◆ **Document excerpt**:
§

Page last updated at 14:13 GMT, Monday, 20 June 2005 15:13 UK

Witnesses describe raging torrent

By Mike Chilvers
BBC News in Hawnby

Boy looking at flood damage at his home
Cars were washed into gardens and buildings collapsed

Residents of Helmsley, Hawnby and Sutton-under-Whitestonecliffe were among the worst affected by the flash floods which struck North Yorkshire.

A raging torrent of water tore through parts of the area, devastating homes, businesses and other property.

BBC News has been speaking to people on Monday collecting eyewitness stories.


When Mary and Roy Griffiths saw water rushing down the valley towards their boarding kennels in Hawnby, only one thought crossed both their minds.

Get the animals out.

Julie Barr, a kennel worker, said: "By the time I got there all I could see was the aftermath. Mary was on the roof saying: 'We're losing dogs! We're losing dogs!'"

But the rescue operation almost turned to tragedy as the flood waters rose and the pair found themselves trapped.

It has flattened the whole area so it looks like a hurricane has hit the place
Julie Barr

John Richards, agent for the nearby Mexborough estate, waded into danger to pull Mr and Mrs Griffiths away from an oncoming torrent of water.

Witness Mary Tate said: "It was terrifying. The water was so powerful but despite that he (John Richards) jumped into it. The people in there could not get out and they were climbing onto roofs."

Mrs Griffiths was later airlifted to hospital in Northallerton with a suspected heart attack.

Unfortunately, one dog died but the rest of the animals - about 22 - were rescued. Ms Barr said the clean-up of the kennel would take some time.

"The whole place is completely trashed. It has flattened the whole area so it looks like a hurricane has hit the place," she said.


Meanwhile, a few miles away in Sutton-under-Whitestonecliffe, Shelagh Smith was at home with her partner Steve Clements when they noticed the water in Sutton Beck had risen above the bridge.

"We just heard this raging torrent and all we could hear was this crashing and debris thudding and smashing all over the place," said Mrs Smith.

Campsite flooding
A torrent of water passed down through villages

Concern turned to her elderly neighbour, Ruth Mitchell, who was trapped in her home.

§

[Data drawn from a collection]
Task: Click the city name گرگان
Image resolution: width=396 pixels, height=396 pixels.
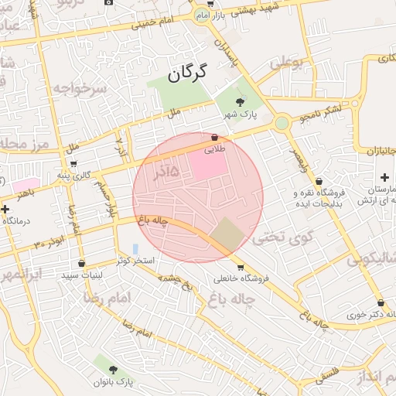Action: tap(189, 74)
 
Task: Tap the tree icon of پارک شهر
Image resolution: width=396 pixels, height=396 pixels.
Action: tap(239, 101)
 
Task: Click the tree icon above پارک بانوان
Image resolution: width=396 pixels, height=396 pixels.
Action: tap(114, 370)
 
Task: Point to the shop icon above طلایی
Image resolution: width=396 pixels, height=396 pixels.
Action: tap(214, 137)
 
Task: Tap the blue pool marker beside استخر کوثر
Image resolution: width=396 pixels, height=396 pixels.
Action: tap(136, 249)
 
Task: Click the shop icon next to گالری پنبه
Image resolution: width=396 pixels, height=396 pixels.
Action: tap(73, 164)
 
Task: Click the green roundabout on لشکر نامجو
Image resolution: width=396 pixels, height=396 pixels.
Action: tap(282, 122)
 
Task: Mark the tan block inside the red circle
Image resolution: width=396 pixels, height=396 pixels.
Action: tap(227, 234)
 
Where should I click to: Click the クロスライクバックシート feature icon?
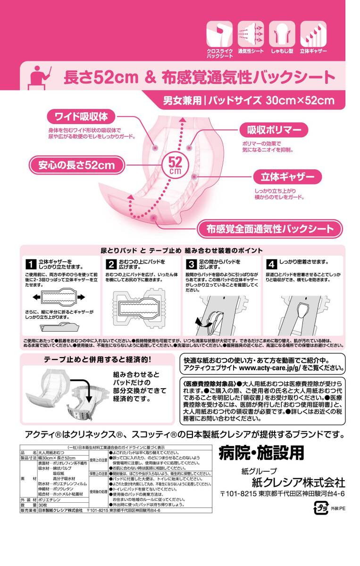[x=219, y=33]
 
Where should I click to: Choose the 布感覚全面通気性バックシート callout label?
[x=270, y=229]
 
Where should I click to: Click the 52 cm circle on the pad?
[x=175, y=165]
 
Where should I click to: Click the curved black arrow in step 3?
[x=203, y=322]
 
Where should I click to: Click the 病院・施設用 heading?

§

◆ **To do**:
1) Answer these questions using the North Yorkshire flood article.
(a) Where was Mrs Griffiths airlifted to hospital?
(b) About how many animals were rescued from the kennels?
(c) Who was Shelagh Smith at home with when the water in Sutton Beck rose?
2) Decide whether each statement agrees with the North Yorkshire flood article. Answer yes or no, and quote the words from the article that settle it.
(a) John Richards worked as agent for the Mexborough estate.
(b) None of the dogs at the kennels died.
(c) Ruth Mitchell was trapped in her home.
3) Resume the North Yorkshire flood article, picking up after its last sentence.

◆ **Task-by-task outputs**:
1)
(a) A hospital in Northallerton.
(b) About 22.
(c) Her partner, Steve Clements.

2)
(a) Yes: "John Richards, agent for the nearby Mexborough estate"
(b) No: "Unfortunately, one dog died"
(c) Yes: "her elderly neighbour, Ruth Mitchell, who was trapped in her home"

3)
"We looked at Miss Mitchell's house on the other side of the beck and saw that the upstairs light was on and water was halfway up the windows on the ground floor."

As the pair rushed out they urged arriving firefighters to get their elderly neighbour out - by now the water was up to the ninth step of the 11 stairs in her house.

"All she was worried about was her cat," Ms Smith added. But the pet was found safely sat upon a settee that was floating on the water.

Miss Mitchell, who is in her 90s, has lived in her house since 1947 and said she had never seen anything like the flood which tore through the village.


Dave Hall and Jan Garnsey, from Bradford, West Yorkshire, were returning home from relatives near Pickering when they got caught up in the storm.

Low-visibility forced them to pull over in the village and they were offered the chance to park up in the driveway of Paul Walkland, who lives near the bridge over Sutton Beck.

"I didn't think the water was going to reach up there so that's why I told them to park there," Mr Walkland told BBC News.

Unfortunately, he was wrong.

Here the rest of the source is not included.